Sunday, January 3, 2010

The So-Called Leaders

      While you were nursing your New Year's eve hangover or embedded in the myriad of football bowl games on the telly,  you probably missed the hard-hitting editorial that graced the editorial page of the Freep on Friday last.
      It was noteworthy for its "take-no-hostage" stance on the three "leaders" in the Michigan legislature, namely Gov. Jennifer Granholm, House Democratic Speaker Andy Dillon and last but not least Oakland County's own Mike Bishop at the helm of the senate GOP caucus.
      Seems the newspaper could not find one nice thing to say about the trio.
      Granholm took the biggest hit with this: "Gov. Jennifer Granholm has lived up to precisely none of the promise she exuded when she was elected in 2002."
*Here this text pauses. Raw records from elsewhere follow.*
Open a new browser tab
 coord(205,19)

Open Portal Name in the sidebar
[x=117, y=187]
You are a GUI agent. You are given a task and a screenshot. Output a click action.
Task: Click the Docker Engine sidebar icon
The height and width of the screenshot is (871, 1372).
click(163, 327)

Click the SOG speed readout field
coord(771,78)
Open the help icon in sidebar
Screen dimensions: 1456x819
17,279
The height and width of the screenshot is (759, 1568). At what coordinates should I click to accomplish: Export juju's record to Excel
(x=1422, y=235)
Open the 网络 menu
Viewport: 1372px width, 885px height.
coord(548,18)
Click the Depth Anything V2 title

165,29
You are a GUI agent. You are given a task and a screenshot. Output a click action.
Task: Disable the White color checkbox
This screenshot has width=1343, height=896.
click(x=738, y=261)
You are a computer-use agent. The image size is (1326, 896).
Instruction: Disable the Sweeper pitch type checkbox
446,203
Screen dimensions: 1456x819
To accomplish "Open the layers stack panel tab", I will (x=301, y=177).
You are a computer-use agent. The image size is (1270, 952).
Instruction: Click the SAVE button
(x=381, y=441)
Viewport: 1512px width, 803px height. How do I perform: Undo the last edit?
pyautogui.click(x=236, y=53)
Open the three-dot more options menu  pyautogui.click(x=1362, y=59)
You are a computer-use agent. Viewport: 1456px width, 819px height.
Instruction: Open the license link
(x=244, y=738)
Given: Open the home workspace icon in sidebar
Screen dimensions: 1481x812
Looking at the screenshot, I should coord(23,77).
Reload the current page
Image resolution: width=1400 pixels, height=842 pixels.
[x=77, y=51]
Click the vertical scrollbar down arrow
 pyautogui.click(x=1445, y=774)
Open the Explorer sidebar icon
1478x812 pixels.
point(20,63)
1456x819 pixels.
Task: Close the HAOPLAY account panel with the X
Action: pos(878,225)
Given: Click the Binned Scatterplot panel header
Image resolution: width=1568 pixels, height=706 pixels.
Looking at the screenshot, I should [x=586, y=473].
      Dillon and Bishop were tagged with being "equally weak figures."
      The Speaker appears to be all talk and no action regarding his now infamous attempt at revamping the public employee health care system.  The paper notes he "hasn't pushed hard for it even in his own wing of the Capitol.'
      Bishop is described as the "biggest talker about the need for reform" but the paper says it's been just that, all talk.
      In fairness, the governor  had zero control over the auto industry, could do little about the depression like climate in the state as no governor can turn an economy around. 
     Dillon still has time to get some sort of health care reform even though it will not be the one he proposed and it will likely be rolled into an even bigger package of "reforms" soon to surface after the first of the year.
     As for Bishop, he gave no ground on the governor's demands to raise revenue to mute some of the $1.2 billion in service cuts Bishop demanded.
While the red-meat and right-wing of his party will pat him on the head for that, those who follow this stuff from a more moderate vantage point, argue there was a need to compromise but Bishop refused.  Points off for that.
    The relationship between the three has never been worse, but only they can decide to do something  about that.
    For the good of the state, maybe they will.
    If they don't, the Freep won't be the only news folks on their case.